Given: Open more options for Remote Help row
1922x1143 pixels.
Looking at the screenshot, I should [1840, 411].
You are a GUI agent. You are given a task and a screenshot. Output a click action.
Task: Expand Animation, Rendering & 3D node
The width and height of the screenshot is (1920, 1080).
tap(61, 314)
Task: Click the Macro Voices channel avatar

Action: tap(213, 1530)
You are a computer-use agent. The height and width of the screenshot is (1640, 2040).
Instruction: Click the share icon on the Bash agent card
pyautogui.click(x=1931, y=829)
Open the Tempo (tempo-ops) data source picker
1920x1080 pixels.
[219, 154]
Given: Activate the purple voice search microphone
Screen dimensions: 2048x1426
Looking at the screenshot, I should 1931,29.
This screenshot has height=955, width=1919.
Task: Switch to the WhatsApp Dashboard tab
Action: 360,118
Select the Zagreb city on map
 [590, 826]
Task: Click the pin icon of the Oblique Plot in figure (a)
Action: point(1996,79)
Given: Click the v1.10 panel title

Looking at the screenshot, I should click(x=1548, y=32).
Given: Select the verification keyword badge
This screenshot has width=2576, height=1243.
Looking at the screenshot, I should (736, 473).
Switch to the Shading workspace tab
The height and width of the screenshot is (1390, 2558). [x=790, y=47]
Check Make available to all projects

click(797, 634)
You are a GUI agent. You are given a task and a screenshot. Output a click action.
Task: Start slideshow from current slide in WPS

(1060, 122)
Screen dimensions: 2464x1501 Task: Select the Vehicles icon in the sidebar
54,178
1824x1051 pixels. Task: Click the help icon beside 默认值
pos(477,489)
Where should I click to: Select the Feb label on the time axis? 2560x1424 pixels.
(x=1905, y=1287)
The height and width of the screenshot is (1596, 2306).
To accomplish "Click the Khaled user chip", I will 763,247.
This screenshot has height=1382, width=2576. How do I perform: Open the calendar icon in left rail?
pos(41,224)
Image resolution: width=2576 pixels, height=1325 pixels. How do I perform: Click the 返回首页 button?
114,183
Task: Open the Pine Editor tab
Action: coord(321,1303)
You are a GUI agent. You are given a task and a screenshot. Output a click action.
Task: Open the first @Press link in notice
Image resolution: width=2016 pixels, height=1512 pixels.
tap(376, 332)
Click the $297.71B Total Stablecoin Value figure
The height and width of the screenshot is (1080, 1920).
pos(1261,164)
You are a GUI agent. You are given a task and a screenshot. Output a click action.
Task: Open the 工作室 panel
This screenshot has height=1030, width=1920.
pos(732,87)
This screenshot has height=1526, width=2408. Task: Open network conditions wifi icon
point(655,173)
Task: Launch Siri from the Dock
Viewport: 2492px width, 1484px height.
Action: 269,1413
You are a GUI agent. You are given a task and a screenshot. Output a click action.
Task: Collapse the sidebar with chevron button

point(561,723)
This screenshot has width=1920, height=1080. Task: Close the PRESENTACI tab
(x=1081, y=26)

****

* What this task involves
Every record needs to be reproduced exactly, with none skipped.

* Task response
Given: Open more options for Remote Help row
1922x1143 pixels.
Looking at the screenshot, I should [1840, 411].
You are a GUI agent. You are given a task and a screenshot. Output a click action.
Task: Expand Animation, Rendering & 3D node
The width and height of the screenshot is (1920, 1080).
tap(61, 314)
Task: Click the Macro Voices channel avatar

Action: tap(213, 1530)
You are a computer-use agent. The height and width of the screenshot is (1640, 2040).
Instruction: Click the share icon on the Bash agent card
pyautogui.click(x=1931, y=829)
Open the Tempo (tempo-ops) data source picker
1920x1080 pixels.
[219, 154]
Given: Activate the purple voice search microphone
Screen dimensions: 2048x1426
Looking at the screenshot, I should 1931,29.
This screenshot has height=955, width=1919.
Task: Switch to the WhatsApp Dashboard tab
Action: 360,118
Select the Zagreb city on map
 [590, 826]
Task: Click the pin icon of the Oblique Plot in figure (a)
Action: point(1996,79)
Given: Click the v1.10 panel title

Looking at the screenshot, I should click(x=1548, y=32).
Given: Select the verification keyword badge
This screenshot has width=2576, height=1243.
Looking at the screenshot, I should (736, 473).
Switch to the Shading workspace tab
The height and width of the screenshot is (1390, 2558). [x=790, y=47]
Check Make available to all projects

click(797, 634)
You are a GUI agent. You are given a task and a screenshot. Output a click action.
Task: Start slideshow from current slide in WPS

(1060, 122)
Screen dimensions: 2464x1501 Task: Select the Vehicles icon in the sidebar
54,178
1824x1051 pixels. Task: Click the help icon beside 默认值
pos(477,489)
Where should I click to: Select the Feb label on the time axis? 2560x1424 pixels.
(x=1905, y=1287)
The height and width of the screenshot is (1596, 2306).
To accomplish "Click the Khaled user chip", I will 763,247.
This screenshot has height=1382, width=2576. How do I perform: Open the calendar icon in left rail?
pos(41,224)
Image resolution: width=2576 pixels, height=1325 pixels. How do I perform: Click the 返回首页 button?
114,183
Task: Open the Pine Editor tab
Action: coord(321,1303)
You are a GUI agent. You are given a task and a screenshot. Output a click action.
Task: Open the first @Press link in notice
Image resolution: width=2016 pixels, height=1512 pixels.
tap(376, 332)
Click the $297.71B Total Stablecoin Value figure
The height and width of the screenshot is (1080, 1920).
pos(1261,164)
You are a GUI agent. You are given a task and a screenshot. Output a click action.
Task: Open the 工作室 panel
This screenshot has height=1030, width=1920.
pos(732,87)
This screenshot has height=1526, width=2408. Task: Open network conditions wifi icon
point(655,173)
Task: Launch Siri from the Dock
Viewport: 2492px width, 1484px height.
Action: 269,1413
You are a GUI agent. You are given a task and a screenshot. Output a click action.
Task: Collapse the sidebar with chevron button

point(561,723)
This screenshot has width=1920, height=1080. Task: Close the PRESENTACI tab
(x=1081, y=26)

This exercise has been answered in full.